Working as co-editors and with our colleagues on this Handbook during the context of the global pandemic of 2019–2020 was certainly unanticipated and unlike any challenges we have ever known. As parents, we gained new appreciation for our research on how parenting shapes child development even as we struggled to use this knowledge within our own homes and lives. Future generations will have to uncover the role of the Covid-19 pandemic on parenting approaches and impacts on children around the globe. For now, we can honestly say we are both relieved and thrilled to share this work with our community of scholars to advance the goals of science and practice.
We also know that new possibilities are emerging for topics that we have not yet sufficiently addressed, such as how the features of the pandemic including social distancing, separation and isolation, remote learning, compromised health care and access to vaccines, and social connectedness through technology, create a unique and important context through which to view parenting and child development during this time. Just as the years after the Great Depression and the Great Recession provided a window to study impacts on cohorts of children, the pandemic too will likely become one of those historical turning points where shifts in thinking about parental influences will occur and influence our field for the better.
In this Handbook, we have captured the appealing range of topics related to parenting while encouraging our authors to use a culturally and developmentally grounded approach with a pointed consideration of how their work may link to practice or policy implications. In Part 1 of the Handbook, Foundations of Parenting, we begin with chapters that provide theories and research that cut across age groups and topics, including a history of parenting science, the biology of parenting and attachment, parenting and brain development, and parenting and culture. In this section we also include chapters on parenting behaviors and strategies that influence development across childhood including discipline and punishment, emotion socialization, and parenting and children’s cognitive and language development. These chapters set the stage for Part II, which is organized by developmental age/stage, Parenting across Development: Social, Emotional, and Cognitive Influences. In this section, we begin with a chapter on prenatal bonding and the transition to parenting, and end with a chapter on emerging adulthood. These two chapters bookend chapters on infancy and early childhood, middle childhood, and adolescence. Importantly, these chapters bring to light how parenting differs across children’s development, emphasizing how parents and children change and grow together over time.

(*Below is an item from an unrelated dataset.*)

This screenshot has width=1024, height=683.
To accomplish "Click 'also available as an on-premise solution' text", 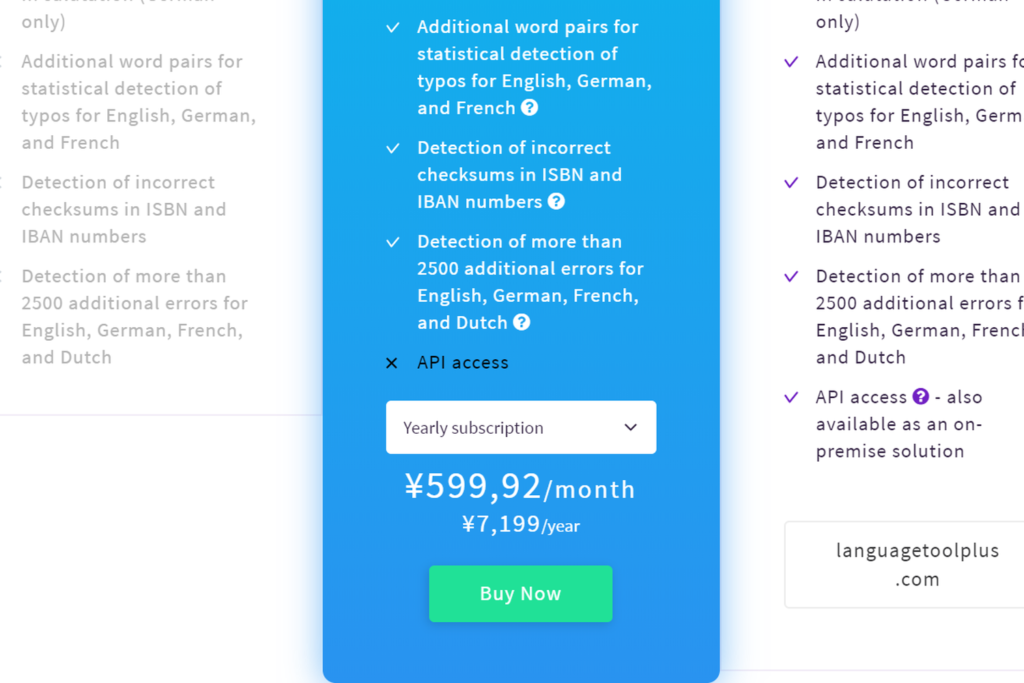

The chapters within Part III, on Parental Factors that Impact Parenting, provide a deeper examination of the variation within families and contexts that helps to shape the experiences and relationships within a family. Authors explore a range of topics including parents with mental health challenges, the specific contributions of fathers as parents, and the important context of race and ethnicity. In keeping with our goals for identifying gaps, we see there is much work to be done in considering how parents (including fathers) make positive contributions to children’s development, and how programs and policies can facilitate their success in child-rearing. We learn that parents’ experiences with discrimination and barriers to accessing parenting supports remain an important challenge for researchers to address with their work.
The chapters within Part IV, on Child Factors that Impact Parenting, are a look at specific circumstances impacting children that can require parents to develop particular skills or accommodations to match the unique circumstances of their children. Here, we see an applied lens in examining the issues involved in raising children with disabilities, children with psychological disorders, including attention deficit hyperactivity disorder (ADHD), and anxiety and depression. We also address more general situations, including children with histories of adversity and children who identify as LGBTQ+. These chapters offer a deeper understanding of parenting in context and how children and parental transactions over time are a powerful influence on child development.
Finally, Part V, Parent Education, Intervention, and Policy, is a collection of chapters authored by researchers who are working vigorously on issues of intervention, prevention, and policy to create needed supports for parents and families. Examples include a vast array of topics from family engagement in education, immigration policy, employment for parents and access to child care supports, technology supports for parents, and parenting interventions for preventing adolescent risky behavior. Given the number of challenges faced by parents across the development of a child (or more than one), such interventions tested with rigorous scientific methods and approaches that are brought to scale are another deep challenge for the field to continue to work on in earnest.
Upon completion of this project, it was not hard for us to see where we might head next. We applaud our authors’ work, for they have pointed us to many future directions and gaps that must be at the center of our parenting research agenda. These include a true embrace of the biopsychosocial model and how our methods can better capture the lasting influences of parenting practices, while also capturing the moment-to-moment exchanges that build these pathways. We encouraged our authors to draw out possible implications for practice and policy, taking into account the state of the science on the optimal solutions or promising strategies. We see ample room for research on how and when parents serve as advocates and protectors for their children’s rights and healthy development, particularly in the context of discrimination and bias within systems that intend to serve children’s needs. Finally, many areas of the parenting research remain constrained by lack of diversity within the populations of study, and we need more conversations about how to move more rapidly beyond WEIRD (White, Educated, Industrialized, Rich, and Democratic) samples into global, interconnected, and cross-cultural work to develop a complete picture of parenting. Only this will permit us to fully shape practices and policies that can be more responsive and supportive of the needs of our most underserved families, such that we can achieve greater equity in child outcomes.